Il fatto è inteso in un’accezione non meramente materiale (e cioè come
accadimento puramente fenomenico della realtà), ma giuridica. Ciò
significa che il fatto va valutato in una dimensione sia oggettiva sia
soggettiva e quindi inteso come fatto disciplinarmente rilevante,
inclusivo della imputabilità e del dolo, della colpa, dell’intensità
dell’elemento volitivo. La giurisprudenza di merito e la dottrina
dominante sono favorevoli a tale interpretazione (cfr. Trib. Bologna
15.10.2012, Tribunale di Taranto del 3.6.2013; Tribunale di Palmi del
24.4.2013. Per una disamina più approfondita cfr. Valerio Speziale
“La riforma del licenziamento individuale tra law and economics e giurisprudenza”).
Diverso orientamento è stato espresso dalla Suprema Corte a ridosso
dell’emanazione della legge delega n. 183/14 (Jobs Act). Secondo i
Giudici di legittimità
“la reintegrazione trova ingresso in relazione
alla verifica della sussistenza/insussistenza del fatto materiale posto
a fondamento del licenziamento”. La verifica in sostanza si risolve e
si esaurisce nell’accertamento, positivo o negativo, dello stesso
fatto, che dovrà essere condotto senza margini per valutazioni
discrezionali. (cfr.
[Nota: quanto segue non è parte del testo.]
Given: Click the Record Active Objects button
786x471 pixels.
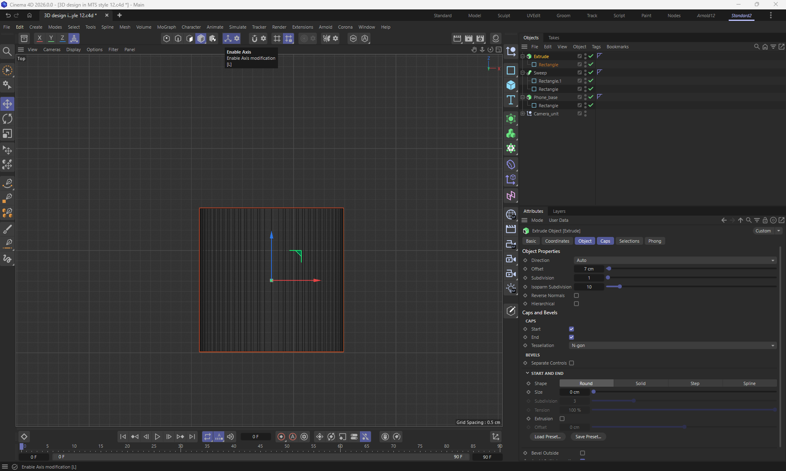Looking at the screenshot, I should [281, 437].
Cass. civ. Sez. lavoro, Sent., 06-11-2014, n.
23669).
Comunque,
insieme alla reintegra per le ipotesi sopra riportate, la
legge n. 92 cit. ha previsto che il giudice condanni il datore di
lavoro
al risarcimento del danno parametrato in misura massima di 12
mensilità, detratto l’
aliunde perceptum (quanto il lavoratore abbia
percepito in conseguenza dello svolgimento di altro rapporto di lavoro)
e l’
aliunde percipiendum (quanto il lavoratore avrebbe potuto percepire
attivandosi per reperire un’altra occupazione) e comunque per un’entità
non inferiore a 12 mensilità.
Al risarcimento si accompagna la condanna
al versamento dei contributi dal giorno del licenziamento alla
reintegra, maggiorati degli interessi legali, ma senza più alcuna
sanzione per omessa o ritardata contribuzione.
Al lavoratore è
riconosciuta la facoltà di optare per la risoluzione del rapporto di
lavoro e di ottenere il pagamento di un’indennità pari a 15 mensilità
dell’ultima retribuzione globale di fatto.
Il definitivo passaggio al sistema di liability rules viene sancito
dallo schema di decreto attuativo sul contratto a tutele crescenti.
Infatti l’art. 3 stabilisce che il fatto posto a fondamento del
licenziamento disciplinare deve essere inteso in senso puramente
materiale e che esulano indagini basate sul canoni di proporzionalità
della sanzione.
Una tale impostazione ha per conseguenza che anche il
fatto pretestuoso o di scarso rilievo, purché esistente, esclude la
reintegra. Il decreto nulla dice in merito al fatto materiale
sussistente, ma sanzionato dai contratti collettivi con pena non
espulsiva. Si propende per un’interpretazione che faccia salvo il
regime introdotto sul punto dalla L. n. 92 cit. e che quindi prevalga
la disciplina contrattuale.
Tirando le fila secondo gli scriventi l’accezione materialistica del
fatto apre la stura a licenziamenti facili se non facilissimi e rende
la reintegra in materia disciplinare un istituto del tutto eccezionale.
Tuttavia per principi di civiltà giuridica si deve pur sempre ritenere
che il fatto materiale postuli pur sempre un disvalore giuridico,
altrimenti si arriverebbe a licenziare anche perché il lavoratore
ometta un saluto di cortesia al proprio datore di lavoro.